> [The input]:

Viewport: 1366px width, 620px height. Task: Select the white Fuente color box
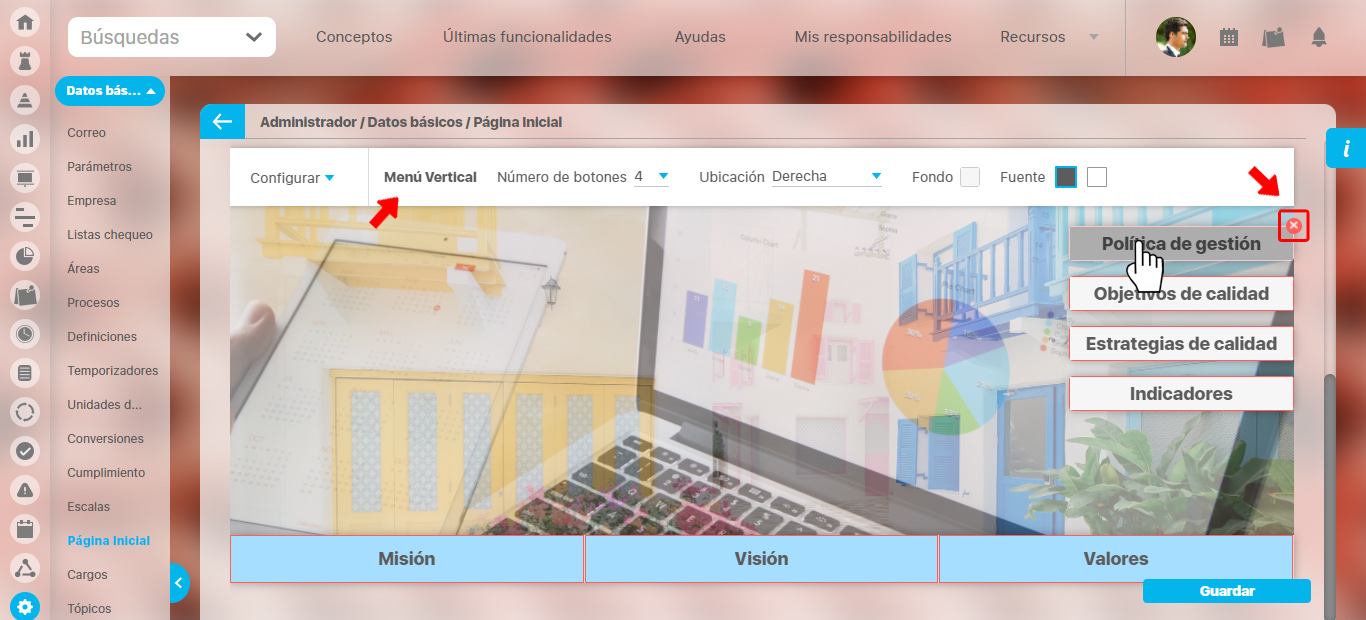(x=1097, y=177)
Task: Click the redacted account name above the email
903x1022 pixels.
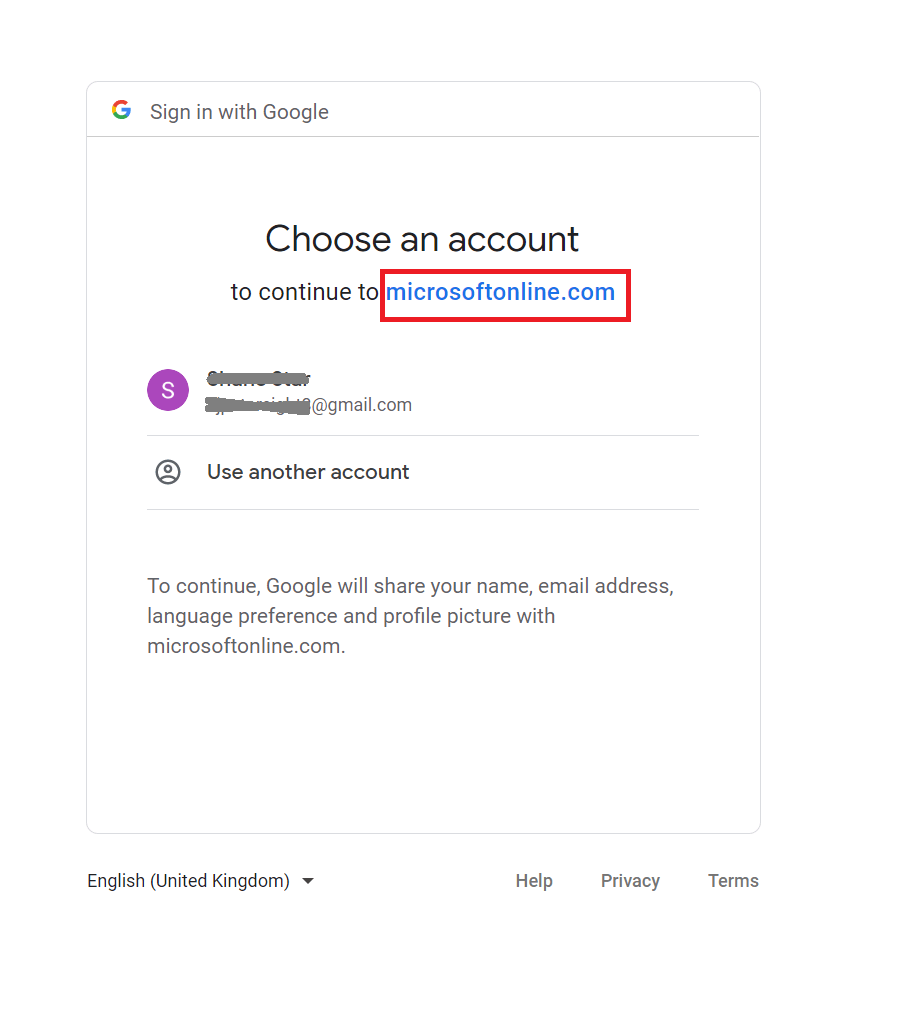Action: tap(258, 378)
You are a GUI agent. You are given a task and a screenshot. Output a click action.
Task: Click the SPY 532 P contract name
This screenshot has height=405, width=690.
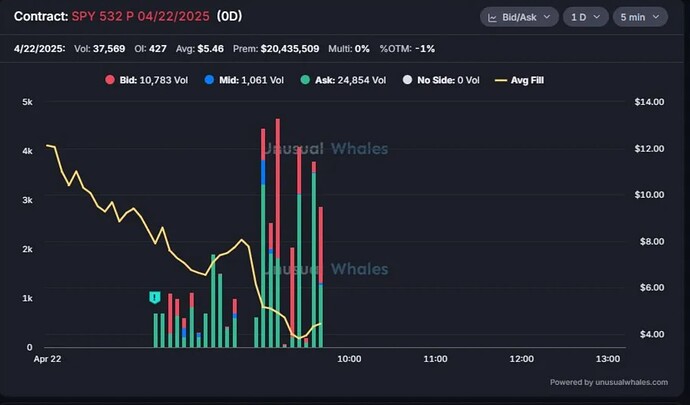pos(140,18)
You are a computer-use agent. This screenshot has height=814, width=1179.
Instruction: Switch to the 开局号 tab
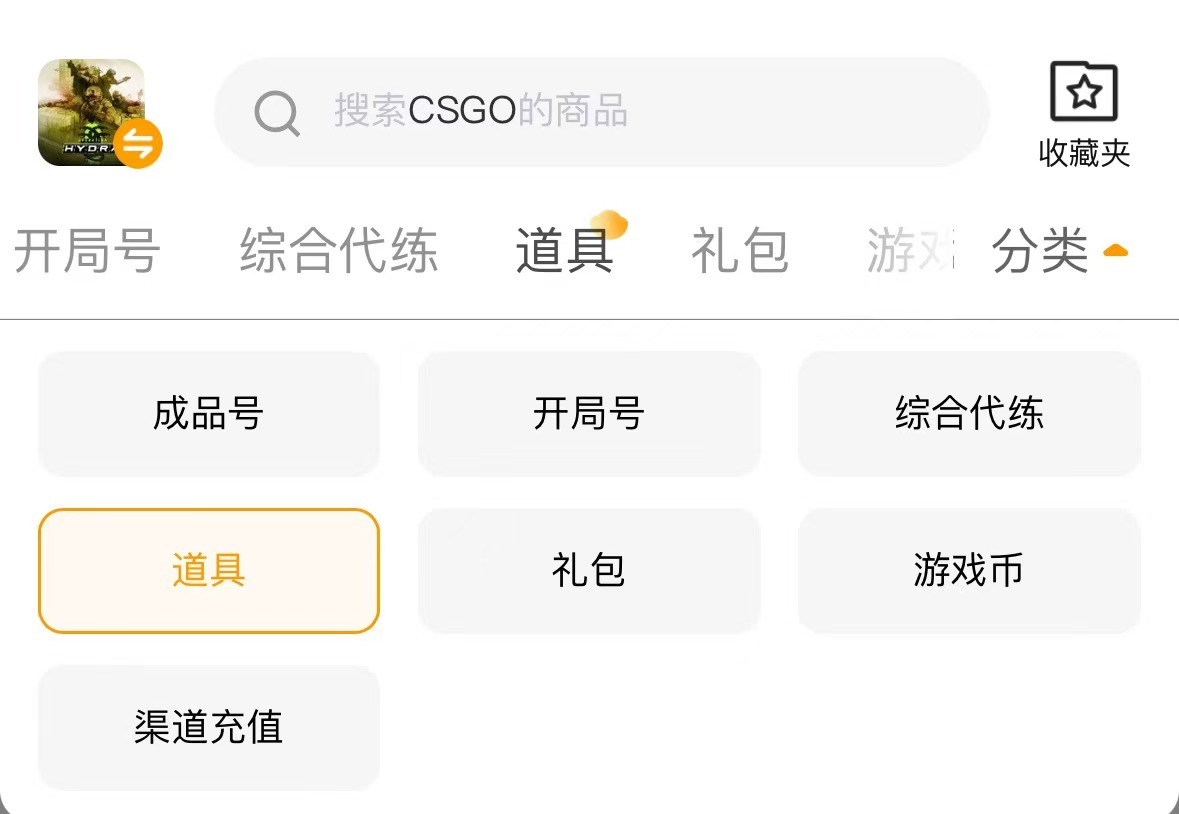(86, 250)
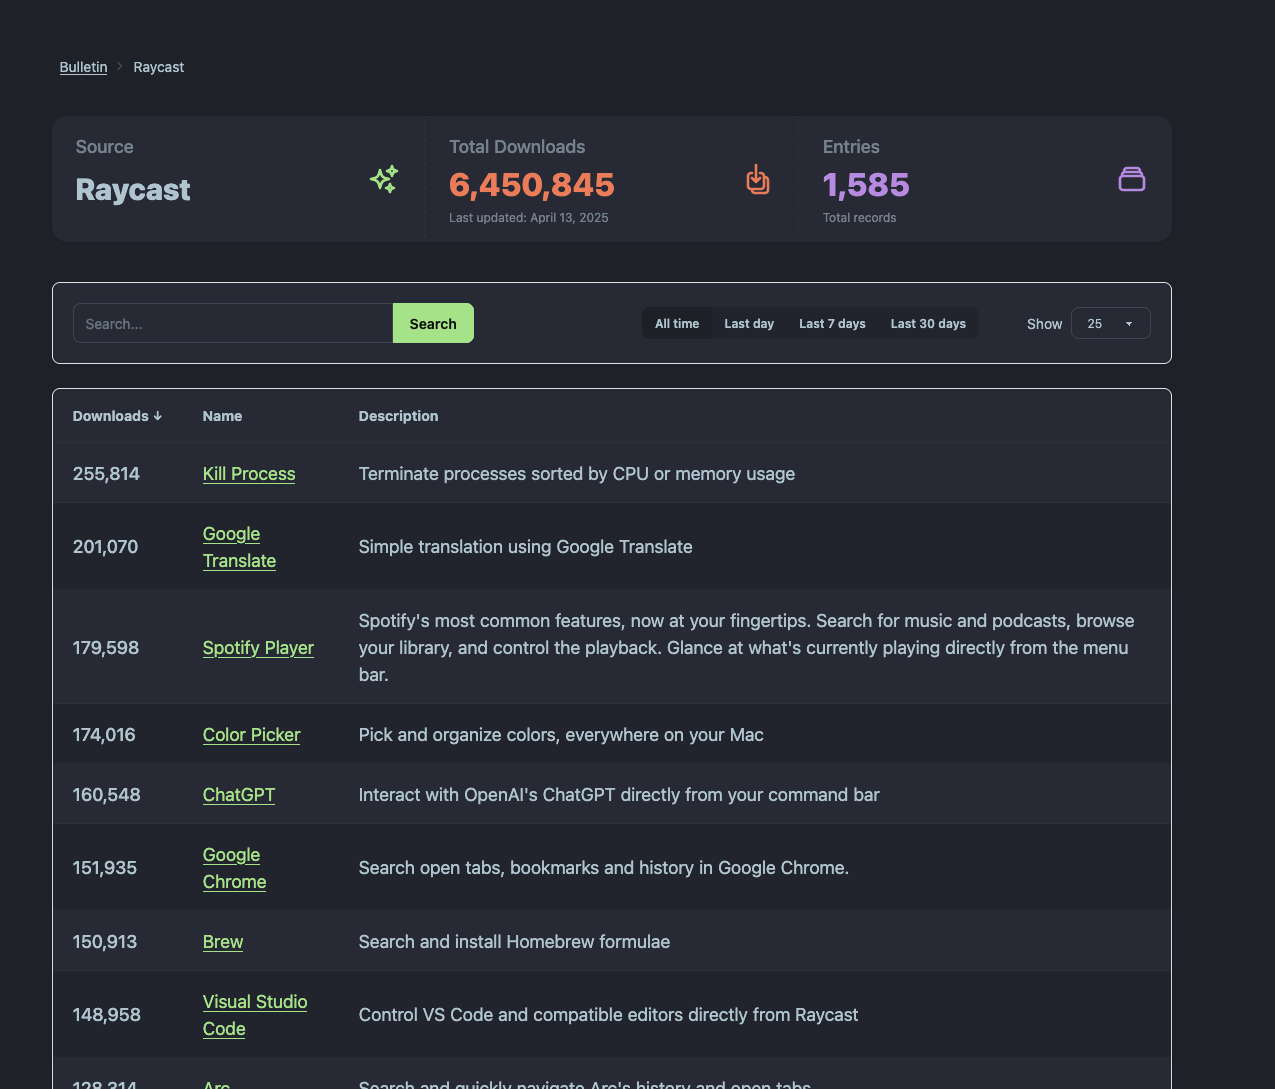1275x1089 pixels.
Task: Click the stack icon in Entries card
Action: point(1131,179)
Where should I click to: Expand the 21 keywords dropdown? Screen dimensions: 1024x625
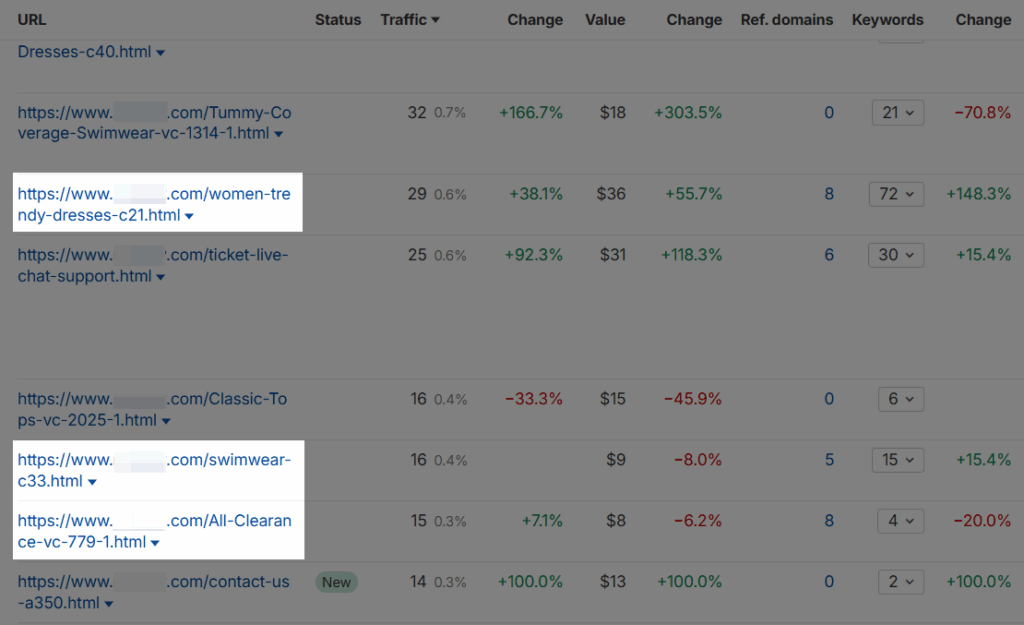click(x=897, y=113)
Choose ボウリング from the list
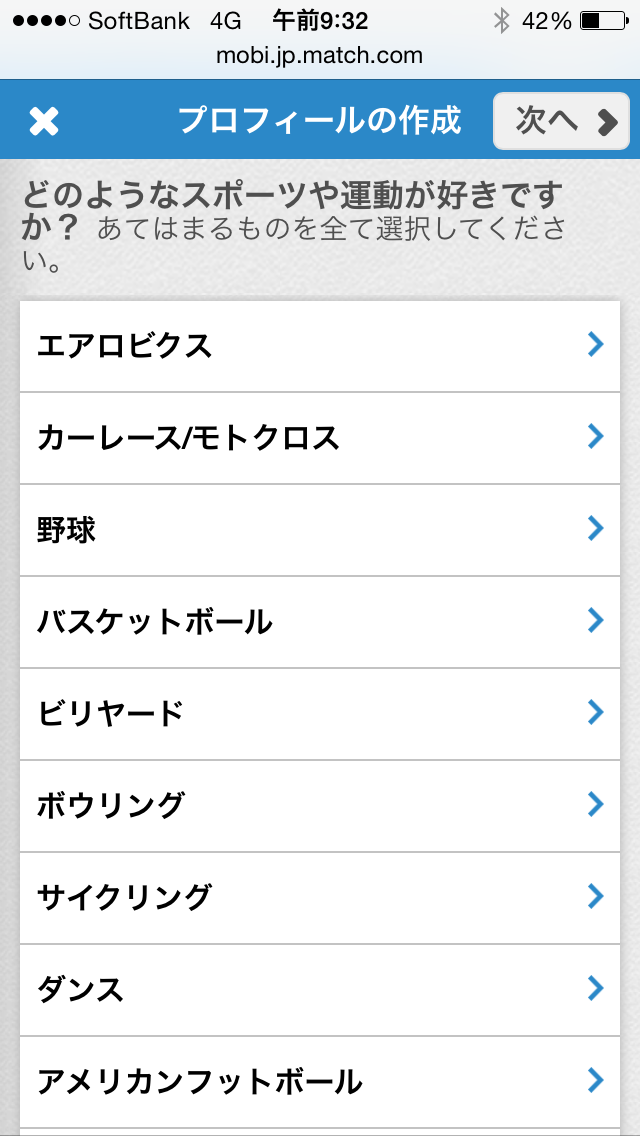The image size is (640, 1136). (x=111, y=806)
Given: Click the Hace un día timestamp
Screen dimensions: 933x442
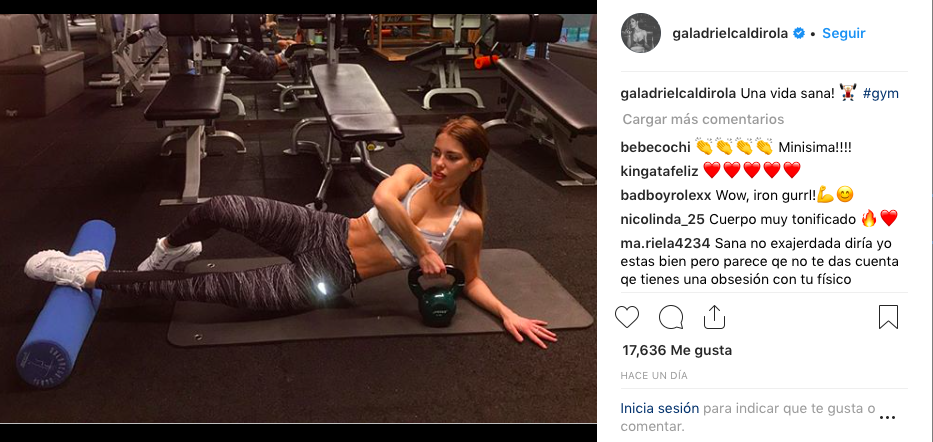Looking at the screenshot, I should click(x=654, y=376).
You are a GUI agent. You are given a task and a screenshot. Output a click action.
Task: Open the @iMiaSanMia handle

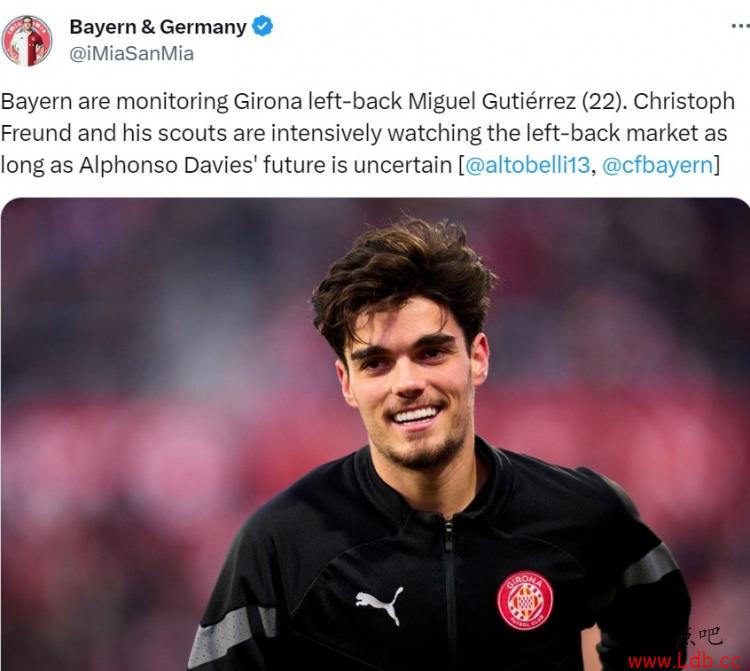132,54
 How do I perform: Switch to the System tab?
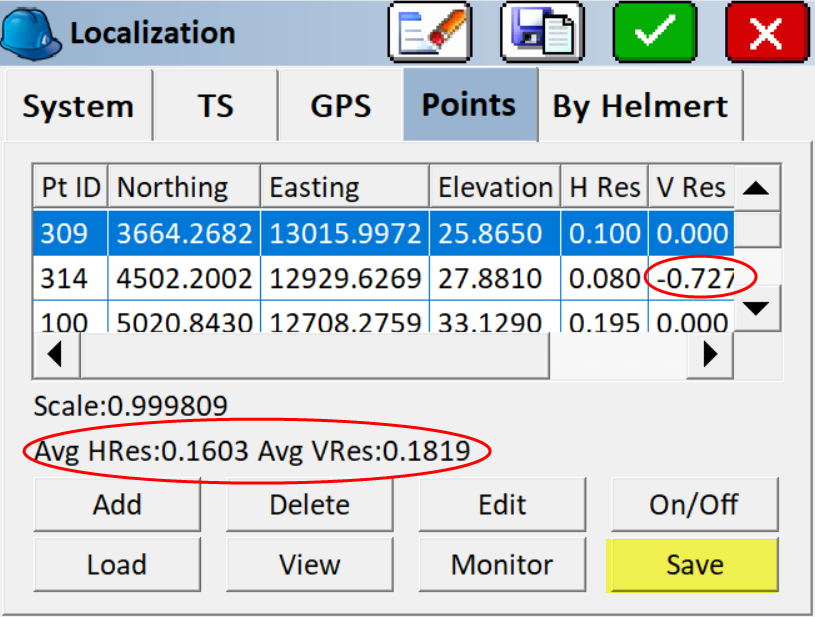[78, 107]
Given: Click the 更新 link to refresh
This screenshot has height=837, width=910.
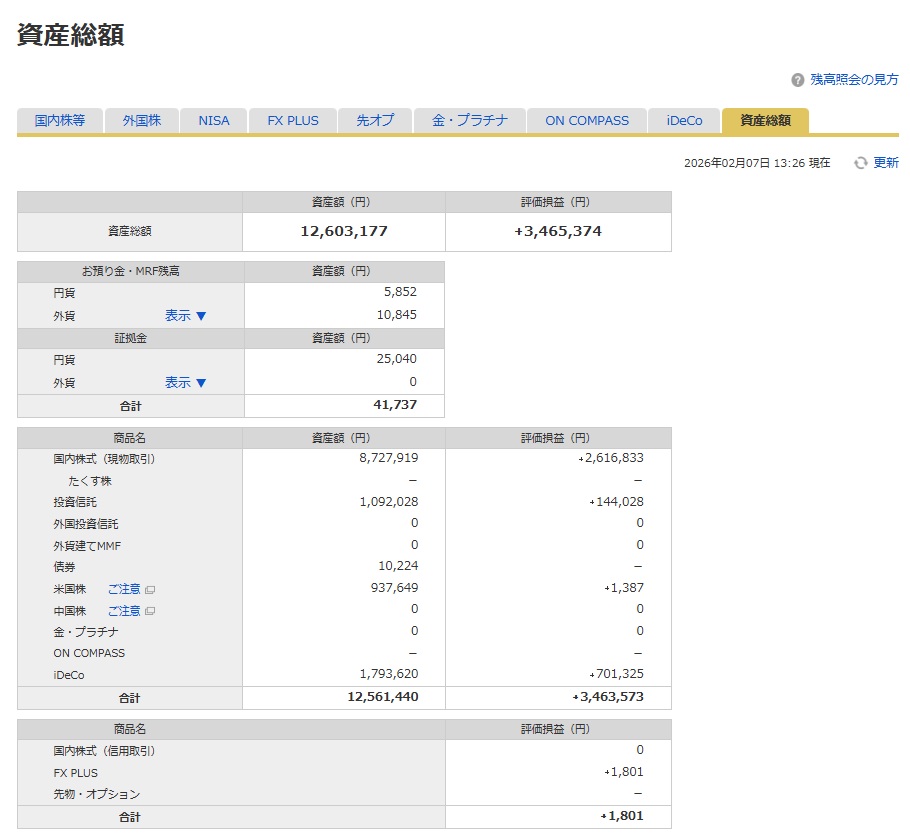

> [Task item]: Every line that contains "name" should be copied out of the data.

> [Reply]:
Task: Click the redacted account name above the email
Task: Click the SPY 532 P contract name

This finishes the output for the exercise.